En estas circunstancias, sorprende que hayan pasado más de cuatro décadas desde que se aprobó la Constitución sin que ese asunto de la disciplina académica haya sido regulado por el ministerio del ramo, incluso a pesar de que, en ese plazo, se han promulgado varias leyes destinadas a ordenar las actividades universitarias. Sin duda, para todos los ministros que han pasado por el cargo este era un asunto molesto porque ninguno quería pasar por represor. Sin embargo, el peso de los hechos ha acabado imponiéndose y, en estos días, el ministro Manuel Castells ha ultimado una nueva norma disciplinaria, a la que ha denominado Ley de Convivencia Universitaria. En ella se regula obviamente la disciplina, pero su aplicación se subordina a un procedimiento de mediación que operará siempre que así lo acepten las partes implicadas, salvo en los casos de acoso y violencia de género, fraude universitario o destrucción de patrimonio. Ni que decir tiene que esta ley es tributaria de una concepción basada en la resolución de conflictos que casa mal en la mayor parte de los casos con la naturaleza de los problemas disciplinarios. Así que, aunque haya que valorar positivamente el hecho de que finalmente el ministro Castells se haya atrevido a lidiar con este tema, no parece que sus normas vayan a resolverlo con claridad.
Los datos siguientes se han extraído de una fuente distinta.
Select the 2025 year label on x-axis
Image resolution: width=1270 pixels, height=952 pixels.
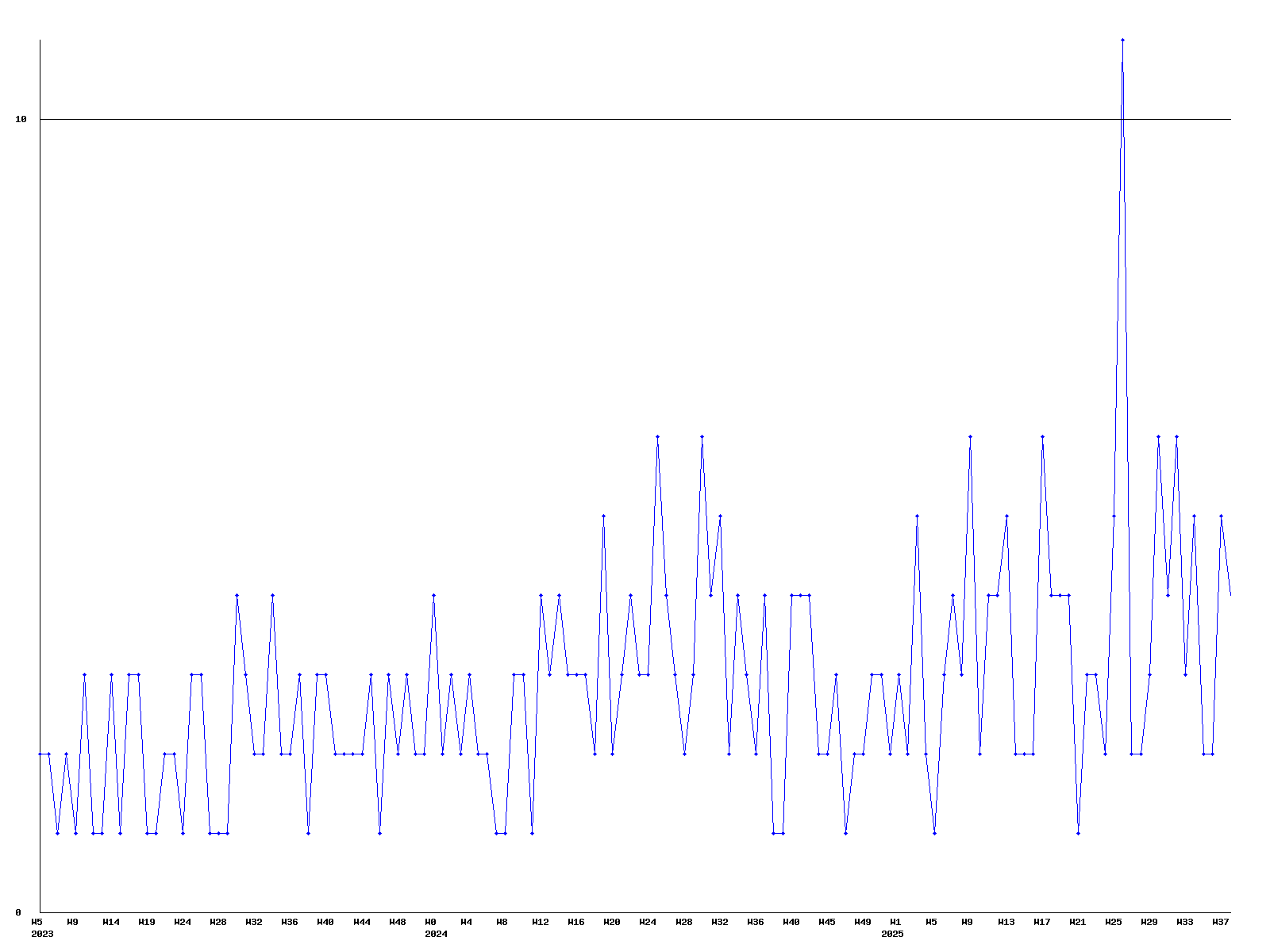892,934
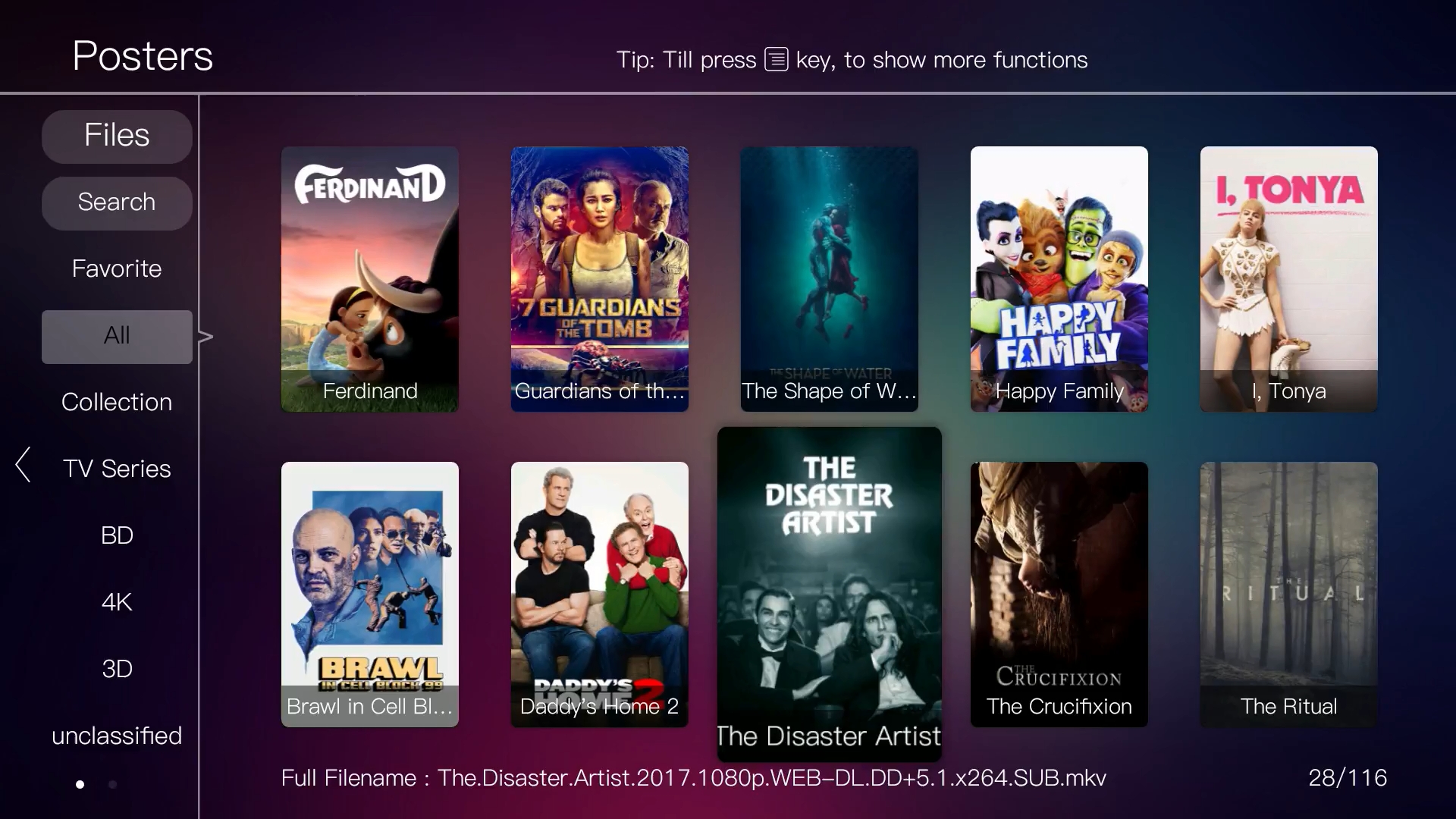Expand the unclassified category section
Screen dimensions: 1456x819
pos(116,736)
Más aún, creo que la mediación –que, por cierto, ya se aplica en el ámbito de los Defensores del Universitario, con los que cuentan todas las universidades– embrollará una buena parte de los asuntos, sobre todo cuando se coloque a los profesores o al personal de administración y servicios en la tesitura de hacerlos moralmente responsables de una sanción a los alumnos –o a sus propios compañeros– cuando hayan sido las conductas punibles de estos las merecedoras de castigo.
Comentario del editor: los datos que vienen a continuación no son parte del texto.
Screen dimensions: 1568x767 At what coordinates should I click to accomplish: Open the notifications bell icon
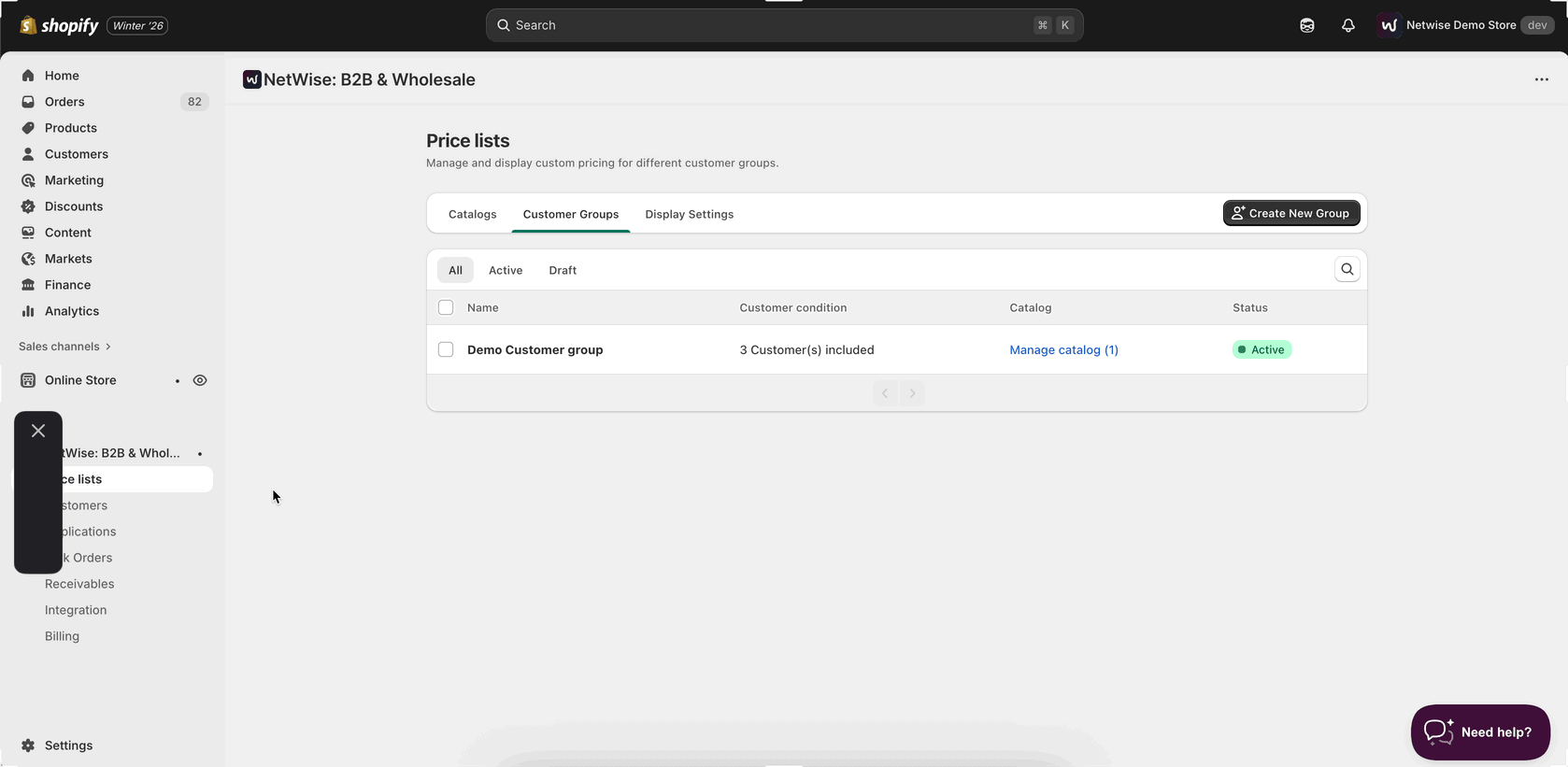[x=1347, y=25]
Pero vayamos más allá porque, aunque no se conoce aún el texto completo del proyecto gubernamental, sí se han filtrado algunos extremos inquietantes. El más notorio es, sin duda, el referido al plagio. Ello, por varias razones. La primera, porque parece circunscribirse a las tesis doctorales; como si no existieran dentro del ámbito universitario otros tipos de trabajos en los que el plagio es harto frecuente. No me resisto a transcribir a este respecto una resolución adoptada por la Comisión de Doctorado de mi universidad –la Complutense– en respuesta a una denuncia de plagio que personalmente presenté en cierta ocasión. Dice que el texto del presunto plagiario era "un ‘trabajo’ y no un ‘proyecto definitivo de tesis’ [que] debe considerarse como un borrador", y que, en virtud de ello, no procedía valorarlo. Es este mismo espíritu minimizador del problema del plagio el que inspira la ley del doctor Castells. En ella se propone la expulsión de la universidad al plagiario durante un máximo de tres años –lo que sólo es relevante si el sancionado es profesor, pero no en ningún otro caso–, y además se establece que la correspondiente falta prescriba a los tres años. Pero no se anula la concesión del título de doctor, lo cual no puede calificarse sino como una aberración, pues el plagio es una forma de falsificación de un documento público –la tesis doctoral, en este caso– que da lugar a un reconocimiento académico también público.
Finalmente aludiré a la Comisión de Convivencia que la ley obliga a crear en todas la universidades para promover y tramitar los procedimientos de mediación con los que se pretende sustituir el mecanismo sancionador. Según el ministerio de Castells, estas comisiones han de ser paritarias, con representación, por este orden, de los estudiantes, el profesorado y el personal de administración y servicios. Ello porque así, según ese ministerio, se configura el órgano de acuerdo con los "principios democráticos, la tolerancia, el pluralismo, el respeto a la diversidad, la corresponsabilidad y la resolución pacífica de los conflictos". Muy loable todo, pero de lo que estamos hablando es de conductas inapropiadas dentro del medio académico –que, por cierto, es un medio esencialmente jerárquico y desigual, puesto que ambas notas caracterizan la producción del conocimiento y su transmisión–. Así que me temo que este dechado de progresismo está fuera de lugar y va a conducir a soluciones peores aún que las derivadas de la legislación franquista que, con la Ley Castells, se deroga.